Exercise description ▸ Update the data below by replacing every instance of "Screen dimensions" with "Display size". Keep every other part of the data unchanged.

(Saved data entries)
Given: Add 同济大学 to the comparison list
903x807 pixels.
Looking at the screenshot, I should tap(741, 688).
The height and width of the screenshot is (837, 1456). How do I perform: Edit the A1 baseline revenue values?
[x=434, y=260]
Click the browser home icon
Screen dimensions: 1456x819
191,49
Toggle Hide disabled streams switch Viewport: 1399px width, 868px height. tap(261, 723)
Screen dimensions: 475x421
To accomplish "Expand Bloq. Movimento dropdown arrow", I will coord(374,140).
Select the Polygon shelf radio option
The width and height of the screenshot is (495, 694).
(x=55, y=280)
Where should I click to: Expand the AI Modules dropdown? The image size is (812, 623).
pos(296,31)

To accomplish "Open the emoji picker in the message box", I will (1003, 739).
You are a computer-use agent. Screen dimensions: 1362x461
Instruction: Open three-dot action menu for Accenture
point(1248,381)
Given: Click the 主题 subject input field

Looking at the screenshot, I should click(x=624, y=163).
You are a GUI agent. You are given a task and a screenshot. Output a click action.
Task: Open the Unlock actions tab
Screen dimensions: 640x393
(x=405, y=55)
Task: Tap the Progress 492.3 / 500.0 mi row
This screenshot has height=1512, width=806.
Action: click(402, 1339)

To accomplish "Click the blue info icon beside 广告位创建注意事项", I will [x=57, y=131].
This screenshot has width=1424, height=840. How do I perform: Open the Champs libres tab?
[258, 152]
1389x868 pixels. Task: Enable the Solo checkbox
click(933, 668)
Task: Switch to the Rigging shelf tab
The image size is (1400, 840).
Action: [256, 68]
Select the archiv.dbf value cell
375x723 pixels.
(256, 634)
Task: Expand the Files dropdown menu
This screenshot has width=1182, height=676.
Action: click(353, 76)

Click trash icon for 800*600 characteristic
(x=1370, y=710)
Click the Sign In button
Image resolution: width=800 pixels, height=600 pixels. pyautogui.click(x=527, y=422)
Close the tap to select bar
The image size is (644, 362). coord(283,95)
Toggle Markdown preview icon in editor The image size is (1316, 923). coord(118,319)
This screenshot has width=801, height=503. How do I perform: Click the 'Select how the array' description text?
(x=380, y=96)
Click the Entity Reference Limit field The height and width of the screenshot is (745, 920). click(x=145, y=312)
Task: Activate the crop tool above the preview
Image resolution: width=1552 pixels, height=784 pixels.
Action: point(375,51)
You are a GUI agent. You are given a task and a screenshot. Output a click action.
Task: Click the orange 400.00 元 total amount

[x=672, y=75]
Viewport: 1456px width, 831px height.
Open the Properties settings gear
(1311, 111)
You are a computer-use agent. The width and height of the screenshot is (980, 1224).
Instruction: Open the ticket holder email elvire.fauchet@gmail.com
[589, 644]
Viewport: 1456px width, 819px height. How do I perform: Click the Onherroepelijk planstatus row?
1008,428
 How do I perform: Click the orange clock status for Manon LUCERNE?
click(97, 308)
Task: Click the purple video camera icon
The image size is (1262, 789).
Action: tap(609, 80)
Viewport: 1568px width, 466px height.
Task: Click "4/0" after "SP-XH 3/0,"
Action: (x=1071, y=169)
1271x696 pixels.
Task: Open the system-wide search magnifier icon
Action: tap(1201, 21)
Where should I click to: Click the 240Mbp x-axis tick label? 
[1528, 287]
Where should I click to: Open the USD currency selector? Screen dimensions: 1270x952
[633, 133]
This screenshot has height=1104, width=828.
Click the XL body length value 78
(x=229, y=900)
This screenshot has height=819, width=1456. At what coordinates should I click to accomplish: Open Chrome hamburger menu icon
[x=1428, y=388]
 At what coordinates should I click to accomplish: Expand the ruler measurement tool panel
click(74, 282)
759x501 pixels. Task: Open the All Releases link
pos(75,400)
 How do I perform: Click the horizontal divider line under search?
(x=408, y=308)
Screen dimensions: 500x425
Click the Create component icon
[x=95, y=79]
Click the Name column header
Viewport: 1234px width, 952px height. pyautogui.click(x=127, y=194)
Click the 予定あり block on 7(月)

Solution to the problem ▸
Given: Add 同济大学 to the comparison list
903x807 pixels.
Looking at the screenshot, I should tap(741, 688).
The height and width of the screenshot is (837, 1456). How do I perform: Edit the A1 baseline revenue values?
[x=434, y=260]
Click the browser home icon
Display size: 1456x819
191,49
Toggle Hide disabled streams switch Viewport: 1399px width, 868px height. tap(261, 723)
Display size: 475x421
To accomplish "Expand Bloq. Movimento dropdown arrow", I will coord(374,140).
Select the Polygon shelf radio option
The width and height of the screenshot is (495, 694).
(x=55, y=280)
Where should I click to: Expand the AI Modules dropdown? The image size is (812, 623).
pos(296,31)

To accomplish "Open the emoji picker in the message box", I will (1003, 739).
You are a computer-use agent. Display size: 1362x461
Instruction: Open three-dot action menu for Accenture
point(1248,381)
Given: Click the 主题 subject input field

Looking at the screenshot, I should click(x=624, y=163).
You are a GUI agent. You are given a task and a screenshot. Output a click action.
Task: Open the Unlock actions tab
Display size: 640x393
(x=405, y=55)
Task: Tap the Progress 492.3 / 500.0 mi row
This screenshot has height=1512, width=806.
Action: click(402, 1339)

To accomplish "Click the blue info icon beside 广告位创建注意事项", I will [x=57, y=131].
This screenshot has width=1424, height=840. How do I perform: Open the Champs libres tab?
[258, 152]
1389x868 pixels. Task: Enable the Solo checkbox
click(933, 668)
Task: Switch to the Rigging shelf tab
The image size is (1400, 840).
Action: [256, 68]
Select the archiv.dbf value cell
375x723 pixels.
(256, 634)
Task: Expand the Files dropdown menu
This screenshot has width=1182, height=676.
Action: click(353, 76)

Click trash icon for 800*600 characteristic
(x=1370, y=710)
Click the Sign In button
Image resolution: width=800 pixels, height=600 pixels. pyautogui.click(x=527, y=422)
Close the tap to select bar
The image size is (644, 362). coord(283,95)
Toggle Markdown preview icon in editor The image size is (1316, 923). coord(118,319)
This screenshot has width=801, height=503. How do I perform: Click the 'Select how the array' description text?
(x=380, y=96)
Click the Entity Reference Limit field The height and width of the screenshot is (745, 920). click(x=145, y=312)
Task: Activate the crop tool above the preview
Image resolution: width=1552 pixels, height=784 pixels.
Action: point(375,51)
You are a GUI agent. You are given a task and a screenshot. Output a click action.
Task: Click the orange 400.00 元 total amount

[x=672, y=75]
Viewport: 1456px width, 831px height.
Open the Properties settings gear
(1311, 111)
You are a computer-use agent. The width and height of the screenshot is (980, 1224).
Instruction: Open the ticket holder email elvire.fauchet@gmail.com
[589, 644]
Viewport: 1456px width, 819px height. How do I perform: Click the Onherroepelijk planstatus row?
1008,428
 How do I perform: Click the orange clock status for Manon LUCERNE?
click(97, 308)
Task: Click the purple video camera icon
The image size is (1262, 789).
Action: tap(609, 80)
Viewport: 1568px width, 466px height.
Task: Click "4/0" after "SP-XH 3/0,"
Action: (x=1071, y=169)
1271x696 pixels.
Task: Open the system-wide search magnifier icon
Action: tap(1201, 21)
Where should I click to: Click the 240Mbp x-axis tick label? 
[1528, 287]
Where should I click to: Open the USD currency selector? Display size: 1270x952
[633, 133]
This screenshot has height=1104, width=828.
Click the XL body length value 78
(x=229, y=900)
This screenshot has height=819, width=1456. At what coordinates should I click to accomplish: Open Chrome hamburger menu icon
[x=1428, y=388]
 At what coordinates should I click to accomplish: Expand the ruler measurement tool panel
click(74, 282)
759x501 pixels. Task: Open the All Releases link
pos(75,400)
 How do I perform: Click the horizontal divider line under search?
(x=408, y=308)
Display size: 500x425
Click the Create component icon
[x=95, y=79]
Click the Name column header
Viewport: 1234px width, 952px height. pyautogui.click(x=127, y=194)
Click the 予定あり block on 7(月)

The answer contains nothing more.